#### EXERCISE DESCRIPTION:
Your copy should begin at the line containing "Task: Click the green Submit solution button" and end at the last line of the records; transcribe those lines exactly and leave out every picture.

[Pixel coordinate grounding data]
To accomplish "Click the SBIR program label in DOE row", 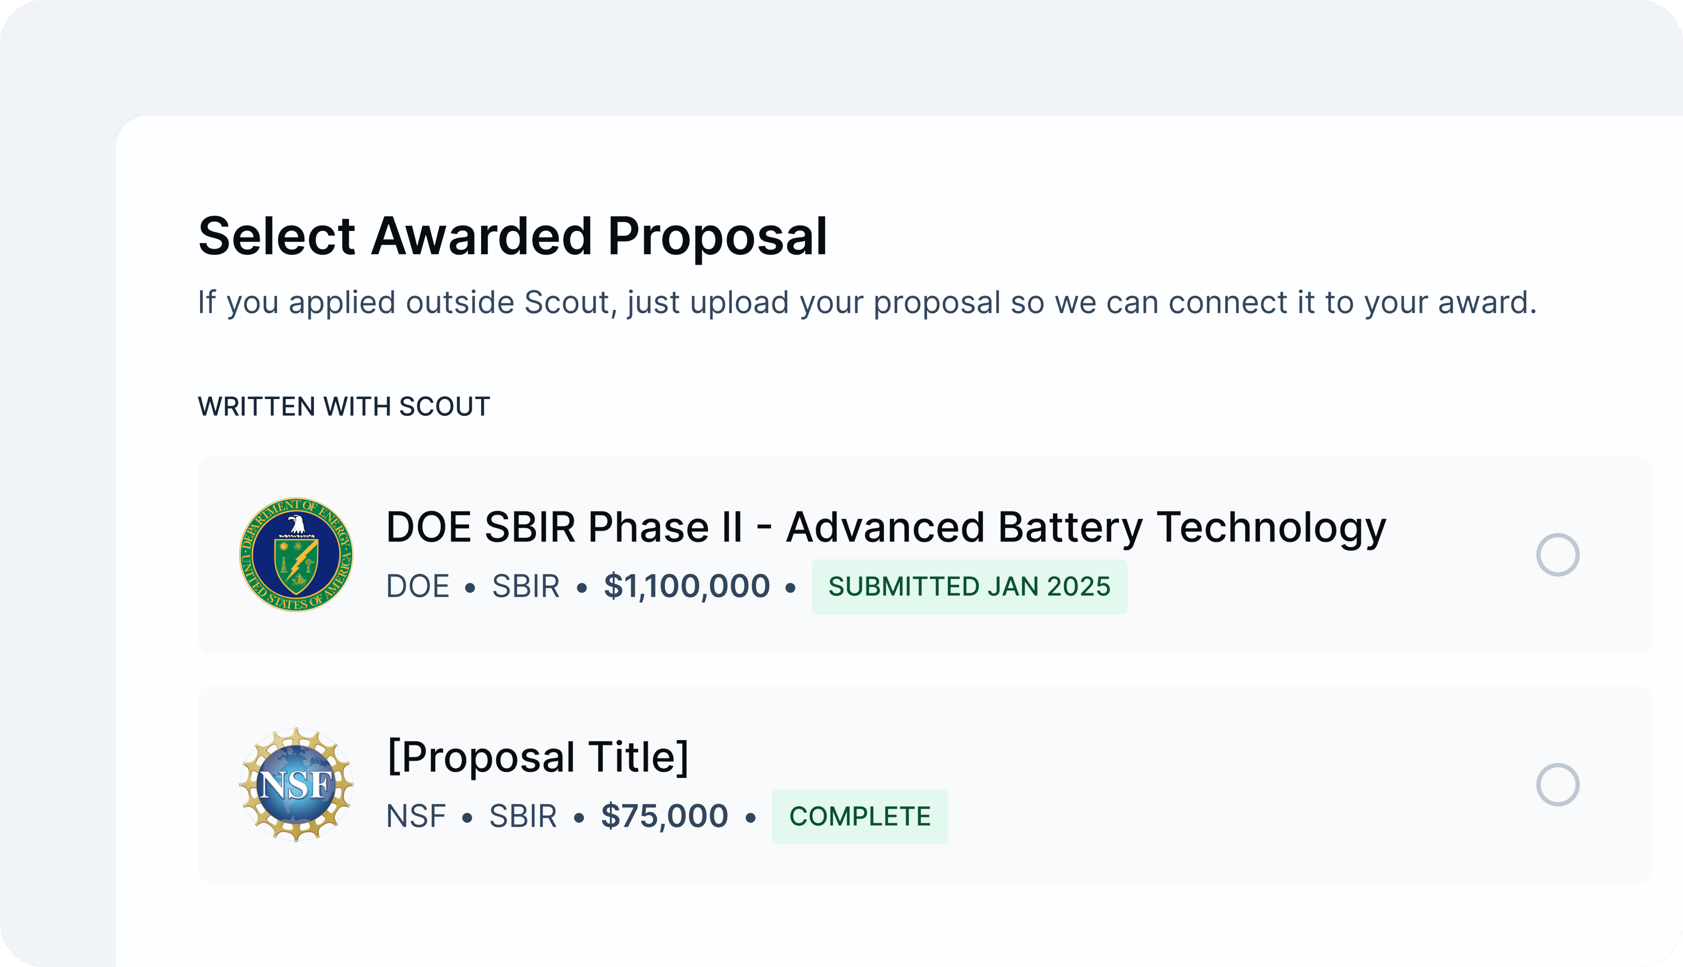I will click(x=526, y=586).
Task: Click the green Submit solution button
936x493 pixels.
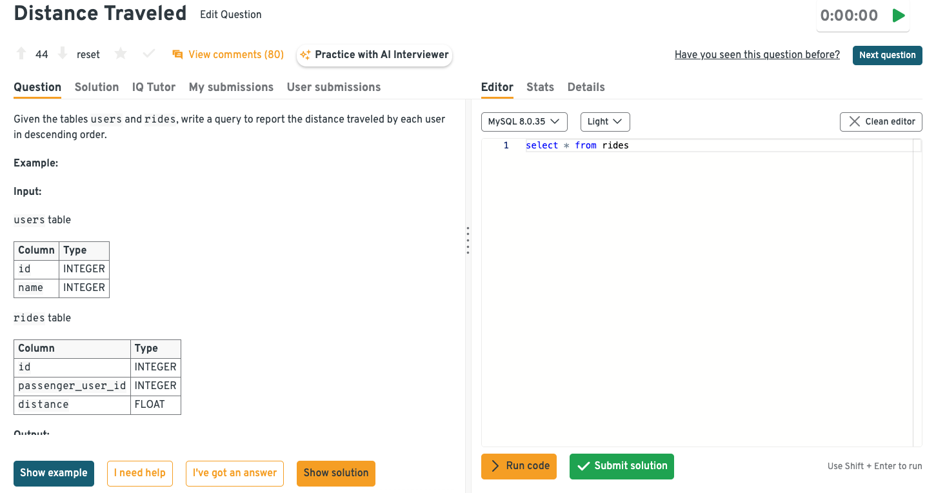Action: [x=621, y=466]
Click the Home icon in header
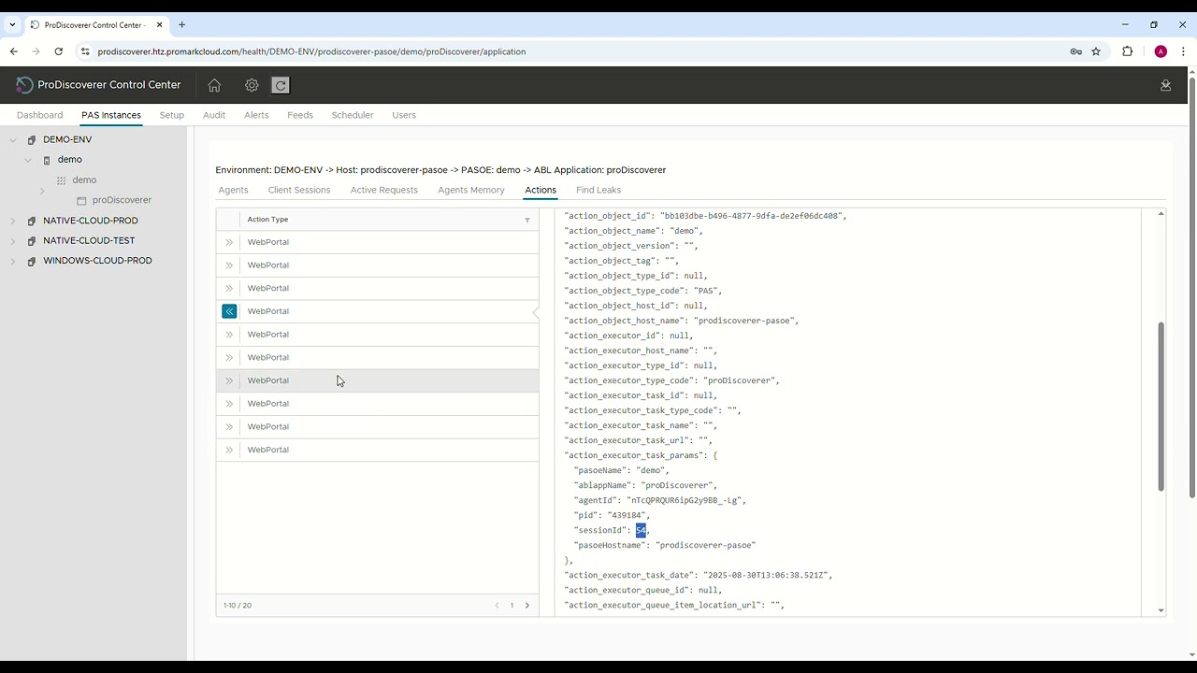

#### WRITTEN RESPONSE:
Task: Click the green Submit solution button
936x493 pixels.
Action: [x=621, y=466]
Click the Home icon in header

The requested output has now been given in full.